### [REQUEST 1]
In the records, substitute "Featured" for "Destaque" in the lines between the one holding "Politique des cookies [button] (120, 1151)" and the one holding "Pilõezinhos (585, 655)", inclusive. Return only those lines, with everything else unchanged.

### [SELECTION]
++++++

This project aligns with the TodoFEC initiative to create a standardized set of data tasks for comparing data processing frameworks. Our focus is on developing dbt models that transform and analyze the U.S. Election Campaign Finance dataset to provide insights into campaign contributions, expenditure patterns, and donor networks.
- Explore data by Query FEC Data on S3 with DuckDB
- Once you decide what changes you want to make, you can download the dataset and make dbt model changes.
The FEC data for this project is available as Parquet files in an S3 bucket, allowing direct querying without downloading. You can use DuckDB to query the data directly.
- Install duckdb
pip install duckdb
- Open duckdb
duckdb
- Run a Query: Use the following command to query the Parquet file directly from S3
select count(*) from read_parquet('s3://datarecce-todofec/pac_summary_2024.parquet');
Here are the S3 URIs of available dataset:
s3://datarecce-todofec/all_candidates_2024.parquet
s3://datarecce-todofec/candidate_master_2024.parquet
s3://datarecce-todofec/candidate_committee_linkage_2024.parquet
s3://datarecce-todofec/house_senate_2024.parquet
s3://datarecce-todofec/committee_master_2024.parquet
s3://datarecce-todofec/pac_summary_2024.parquet
s3://datarecce-todofec/contributions_from_committees_to_candidates_2024.parquet
s3://datarecce-todofec/operating_expenditures_2024.parquet
Check out TodoFEC-parser to see how the parquet files are prepared.

++++++

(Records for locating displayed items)
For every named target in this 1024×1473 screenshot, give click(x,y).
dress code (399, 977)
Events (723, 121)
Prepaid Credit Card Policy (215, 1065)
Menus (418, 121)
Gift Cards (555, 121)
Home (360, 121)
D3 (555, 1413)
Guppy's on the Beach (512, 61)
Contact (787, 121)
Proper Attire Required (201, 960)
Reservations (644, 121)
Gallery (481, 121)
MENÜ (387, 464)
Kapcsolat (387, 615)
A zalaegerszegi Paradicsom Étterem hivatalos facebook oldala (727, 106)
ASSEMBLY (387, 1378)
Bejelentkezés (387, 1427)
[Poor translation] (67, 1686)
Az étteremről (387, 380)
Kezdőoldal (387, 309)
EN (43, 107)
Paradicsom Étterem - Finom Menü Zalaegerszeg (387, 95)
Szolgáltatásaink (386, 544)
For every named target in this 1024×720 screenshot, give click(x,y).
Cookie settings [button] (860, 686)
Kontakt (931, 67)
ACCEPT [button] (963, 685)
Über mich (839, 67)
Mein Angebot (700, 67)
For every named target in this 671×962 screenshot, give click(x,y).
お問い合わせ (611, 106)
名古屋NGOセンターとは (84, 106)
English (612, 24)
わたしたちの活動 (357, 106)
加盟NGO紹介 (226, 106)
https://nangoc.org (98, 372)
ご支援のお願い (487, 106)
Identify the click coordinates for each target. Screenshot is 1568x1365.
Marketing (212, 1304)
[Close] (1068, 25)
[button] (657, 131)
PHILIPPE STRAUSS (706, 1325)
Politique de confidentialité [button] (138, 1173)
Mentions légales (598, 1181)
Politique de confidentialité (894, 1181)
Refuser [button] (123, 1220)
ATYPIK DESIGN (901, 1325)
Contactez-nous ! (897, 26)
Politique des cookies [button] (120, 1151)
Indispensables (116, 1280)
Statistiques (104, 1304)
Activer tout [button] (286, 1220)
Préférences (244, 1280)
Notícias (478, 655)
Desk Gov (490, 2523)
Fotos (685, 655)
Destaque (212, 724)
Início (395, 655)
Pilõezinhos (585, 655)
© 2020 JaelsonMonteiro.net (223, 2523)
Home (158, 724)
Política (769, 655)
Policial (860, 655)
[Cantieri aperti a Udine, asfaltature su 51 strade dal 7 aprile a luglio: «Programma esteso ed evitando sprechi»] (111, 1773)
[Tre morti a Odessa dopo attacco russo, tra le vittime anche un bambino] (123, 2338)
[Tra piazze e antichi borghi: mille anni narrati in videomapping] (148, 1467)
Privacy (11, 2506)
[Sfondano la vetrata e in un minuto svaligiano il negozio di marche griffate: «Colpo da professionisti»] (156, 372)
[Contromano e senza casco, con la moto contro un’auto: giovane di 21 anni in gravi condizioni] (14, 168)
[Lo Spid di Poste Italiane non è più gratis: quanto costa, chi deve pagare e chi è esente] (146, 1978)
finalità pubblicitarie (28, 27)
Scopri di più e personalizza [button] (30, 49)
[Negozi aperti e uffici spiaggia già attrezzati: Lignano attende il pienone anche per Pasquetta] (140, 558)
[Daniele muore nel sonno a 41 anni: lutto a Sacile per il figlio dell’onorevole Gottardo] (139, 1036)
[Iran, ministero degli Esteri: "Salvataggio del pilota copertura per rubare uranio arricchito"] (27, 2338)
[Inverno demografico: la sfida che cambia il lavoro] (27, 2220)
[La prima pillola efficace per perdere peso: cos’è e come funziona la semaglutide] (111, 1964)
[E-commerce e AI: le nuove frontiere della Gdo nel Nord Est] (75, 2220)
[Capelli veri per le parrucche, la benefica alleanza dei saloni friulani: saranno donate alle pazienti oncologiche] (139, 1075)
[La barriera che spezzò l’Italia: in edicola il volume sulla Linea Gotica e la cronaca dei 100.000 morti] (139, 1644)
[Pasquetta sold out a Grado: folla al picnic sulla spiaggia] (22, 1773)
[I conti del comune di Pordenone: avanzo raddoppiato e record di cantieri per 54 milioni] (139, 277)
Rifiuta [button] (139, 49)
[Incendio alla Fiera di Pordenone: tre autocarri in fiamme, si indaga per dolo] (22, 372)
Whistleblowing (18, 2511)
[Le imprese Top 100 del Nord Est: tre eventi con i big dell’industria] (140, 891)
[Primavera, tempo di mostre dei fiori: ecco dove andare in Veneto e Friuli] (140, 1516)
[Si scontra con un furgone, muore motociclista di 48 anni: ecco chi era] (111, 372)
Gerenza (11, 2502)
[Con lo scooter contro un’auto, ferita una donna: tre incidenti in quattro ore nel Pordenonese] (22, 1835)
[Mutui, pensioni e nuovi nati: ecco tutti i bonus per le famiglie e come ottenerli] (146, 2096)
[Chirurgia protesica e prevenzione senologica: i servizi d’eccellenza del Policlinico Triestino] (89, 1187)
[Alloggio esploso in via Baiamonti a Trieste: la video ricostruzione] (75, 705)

++++++

### [REQUEST 2]
Print the passage of the TodoFEC project text between "- Explore data" and "the data directly.", inclusive, word for word.

### [EXPECTED ANSWER 1]
Politique des cookies [button] (120, 1151)
Indispensables (116, 1280)
Statistiques (104, 1304)
Activer tout [button] (286, 1220)
Préférences (244, 1280)
Notícias (478, 655)
Desk Gov (490, 2523)
Fotos (685, 655)
Featured (212, 724)
Início (395, 655)
Pilõezinhos (585, 655)

### [EXPECTED ANSWER 2]
- Explore data by Query FEC Data on S3 with DuckDB
- Once you decide what changes you want to make, you can download the dataset and make dbt model changes.
The FEC data for this project is available as Parquet files in an S3 bucket, allowing direct querying without downloading. You can use DuckDB to query the data directly.